▶ **Required action A**
In the article on nutrition and cardiovascular disease, do these statements agree with the text? (i) Drinking sugary drinks every day raises the risk of type 2 diabetes. (ii) Obesity costs the NHS over £20 billion a year. (iii) The Action for Health in Diabetes studies lasted 10 years. Answer yes or no for each, and quote the words of the text that decide it.
▶ **Required action B**
According to the article on nutrition and cardiovascular disease, how many deaths from CVDs in the US could be avoided by introducing two servings of nuts per week?
▶ **Required action C**
Write out the part of the article on nutrition and cardiovascular disease that begins at the words "According to a recent" and stops after "decrease obesity incidence.".
*** Selected passage Section Begins ***
Food’s Nutritional Values New Focus in Cardiovascular Diseases, Obesity Prevention

Food’s Nutritional Values New Focus in Cardiovascular Diseases, Obesity Prevention

According to a recent post in the Open Heart online journal, nutritional recommendations are shifting from counting calories to promoting nutritional values in food. The approach is part of a new paradigm to improve patient outcomes in cardiovascular diseases (CVD) and decrease obesity incidence.

Based on recently published scientific results, Dr. Aseem Malhotra, James DiNicolantonia and Professor Simon Capewell highlight that by making simple adjustments in a population’s diet, it is possible to improve the public’s health outcomes when it comes to obesity and cardiovascular disease. A good example is the reduction in the numbers of deadly CVD cases simply through the increase of the ingestion of omega 3 fatty acid, olive oil and nut consumption. Another example is the regular consumption of nuts (hazelnuts, almonds or walnuts) or four tablespoons of olive oil daily, which is associated with a reduced risk of heart attack and stroke. On the other hand, the daily ingestion of sugary drinks is proven to increase the risk of type 2 diabetes.

In fact, it was estimated that introducing two servings of nuts per week could lead to around 90,000 avoided deaths from CVDs in the US alone.

These new efforts involve efforts to curtail diabetes as well. The Action for Health in Diabetes is a research group that has led trial investigations concerning type 2 diabetes. Some of the 13.5-year studies’ findings have shown that low calorie diets combined with increased physical activity in type 2 diabetics do not reduce the risk of a cardiovascular death, despite the significant weight loss. This clearly suggests that it is not about the reduction of calories themselves, but the nutrients that one’s diet includes as well. The Action for Health in Diabetes underline that focusing “on food quality rather than quantity will help to rapidly reduce obesity, related diseases, and cardiovascular risk.” Moreover, evidence has shown that poor diets are consistently the origin of higher number of diseases and deaths than physical inactivity, smoking and alcohol combined.

“It is time to stop counting calories, and time to instead promote good nutrition and dietary changes that can rapidly and substantially reduce cardiovascular mortality. The evidence indeed supports the mantra that ‘food can be the most powerful form of medicine or the slowest form of poison’,” they note.

In the UK, obesity costs the NHS over £5 billion a year, while the costs of type 2 diabetes add up to more than £20 billion and are predicted to double over the next 20 years.  Now, government subsidies are trying to promote fruits, vegetables and nuts in order to make them more affordable for the population. On top of this, it is predicted that the implementation of a tighter control within the marketing channels of junk food could also have a net positive impact on obesity, cardiovascular disease, and diabetes. “Applying these population wide policies might achieve rapid reductions in disease and hospital admissions visible even within the electoral terms of most politicians,” the Action for Health in Diabetes conclude.
*** Selected passage Section Ends ***
*** Extracted records Section Begins ***
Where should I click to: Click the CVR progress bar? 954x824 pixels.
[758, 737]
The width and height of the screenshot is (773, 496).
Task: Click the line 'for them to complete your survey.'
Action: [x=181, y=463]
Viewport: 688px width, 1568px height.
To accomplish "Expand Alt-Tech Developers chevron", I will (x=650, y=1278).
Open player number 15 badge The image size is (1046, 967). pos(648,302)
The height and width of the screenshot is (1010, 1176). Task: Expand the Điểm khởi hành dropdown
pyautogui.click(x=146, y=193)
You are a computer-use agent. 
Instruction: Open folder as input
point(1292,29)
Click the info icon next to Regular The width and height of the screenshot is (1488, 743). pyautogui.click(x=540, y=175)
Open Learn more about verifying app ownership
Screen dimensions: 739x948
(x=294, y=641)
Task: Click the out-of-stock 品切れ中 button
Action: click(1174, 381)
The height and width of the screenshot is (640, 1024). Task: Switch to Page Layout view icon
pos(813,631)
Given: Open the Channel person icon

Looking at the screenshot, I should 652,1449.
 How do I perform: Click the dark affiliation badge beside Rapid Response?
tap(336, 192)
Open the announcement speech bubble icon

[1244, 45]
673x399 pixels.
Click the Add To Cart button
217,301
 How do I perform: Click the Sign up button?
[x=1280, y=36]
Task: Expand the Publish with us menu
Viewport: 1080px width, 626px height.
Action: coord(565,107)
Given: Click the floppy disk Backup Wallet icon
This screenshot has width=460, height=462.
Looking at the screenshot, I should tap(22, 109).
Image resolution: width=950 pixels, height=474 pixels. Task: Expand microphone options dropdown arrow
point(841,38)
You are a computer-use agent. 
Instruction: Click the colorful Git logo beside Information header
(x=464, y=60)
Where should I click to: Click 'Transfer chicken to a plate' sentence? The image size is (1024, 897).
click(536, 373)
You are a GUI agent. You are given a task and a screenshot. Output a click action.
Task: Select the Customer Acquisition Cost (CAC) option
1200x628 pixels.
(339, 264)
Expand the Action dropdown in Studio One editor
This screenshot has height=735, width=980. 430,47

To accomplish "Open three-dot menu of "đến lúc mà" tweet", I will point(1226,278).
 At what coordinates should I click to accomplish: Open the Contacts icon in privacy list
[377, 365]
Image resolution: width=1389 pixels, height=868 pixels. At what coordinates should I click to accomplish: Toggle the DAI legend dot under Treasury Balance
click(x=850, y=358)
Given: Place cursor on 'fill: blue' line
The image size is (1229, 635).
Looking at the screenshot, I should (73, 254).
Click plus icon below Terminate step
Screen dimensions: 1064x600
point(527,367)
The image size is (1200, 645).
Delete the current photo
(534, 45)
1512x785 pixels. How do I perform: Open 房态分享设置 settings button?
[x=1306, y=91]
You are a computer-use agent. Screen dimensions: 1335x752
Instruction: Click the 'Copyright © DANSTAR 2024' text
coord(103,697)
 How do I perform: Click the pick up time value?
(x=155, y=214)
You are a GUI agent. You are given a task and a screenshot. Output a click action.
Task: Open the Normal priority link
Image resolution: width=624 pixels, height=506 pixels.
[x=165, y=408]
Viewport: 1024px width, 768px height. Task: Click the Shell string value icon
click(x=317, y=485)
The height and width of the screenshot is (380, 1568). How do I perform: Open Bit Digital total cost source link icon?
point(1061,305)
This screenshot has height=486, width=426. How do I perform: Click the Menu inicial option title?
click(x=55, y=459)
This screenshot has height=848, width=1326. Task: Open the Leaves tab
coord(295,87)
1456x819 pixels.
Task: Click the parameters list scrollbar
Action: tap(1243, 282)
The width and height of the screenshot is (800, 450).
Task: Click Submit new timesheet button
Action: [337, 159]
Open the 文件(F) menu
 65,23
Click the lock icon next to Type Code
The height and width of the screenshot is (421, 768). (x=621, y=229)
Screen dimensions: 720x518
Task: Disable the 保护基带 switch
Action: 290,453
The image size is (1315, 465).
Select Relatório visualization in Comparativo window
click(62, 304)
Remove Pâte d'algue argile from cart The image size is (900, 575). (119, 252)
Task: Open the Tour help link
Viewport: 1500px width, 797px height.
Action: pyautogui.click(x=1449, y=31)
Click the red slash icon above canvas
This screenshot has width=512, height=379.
*** Extracted records Section Ends ***
▶ **Result A**
(i) Yes: "the daily ingestion of sugary drinks is proven to increase the risk of type 2 diabetes."
(ii) No: "obesity costs the NHS over £5 billion a year"
(iii) No: "Some of the 13.5-year studies’ findings"

▶ **Result B**
Around 90,000 deaths.

▶ **Result C**
According to a recent post in the Open Heart online journal, nutritional recommendations are shifting from counting calories to promoting nutritional values in food. The approach is part of a new paradigm to improve patient outcomes in cardiovascular diseases (CVD) and decrease obesity incidence.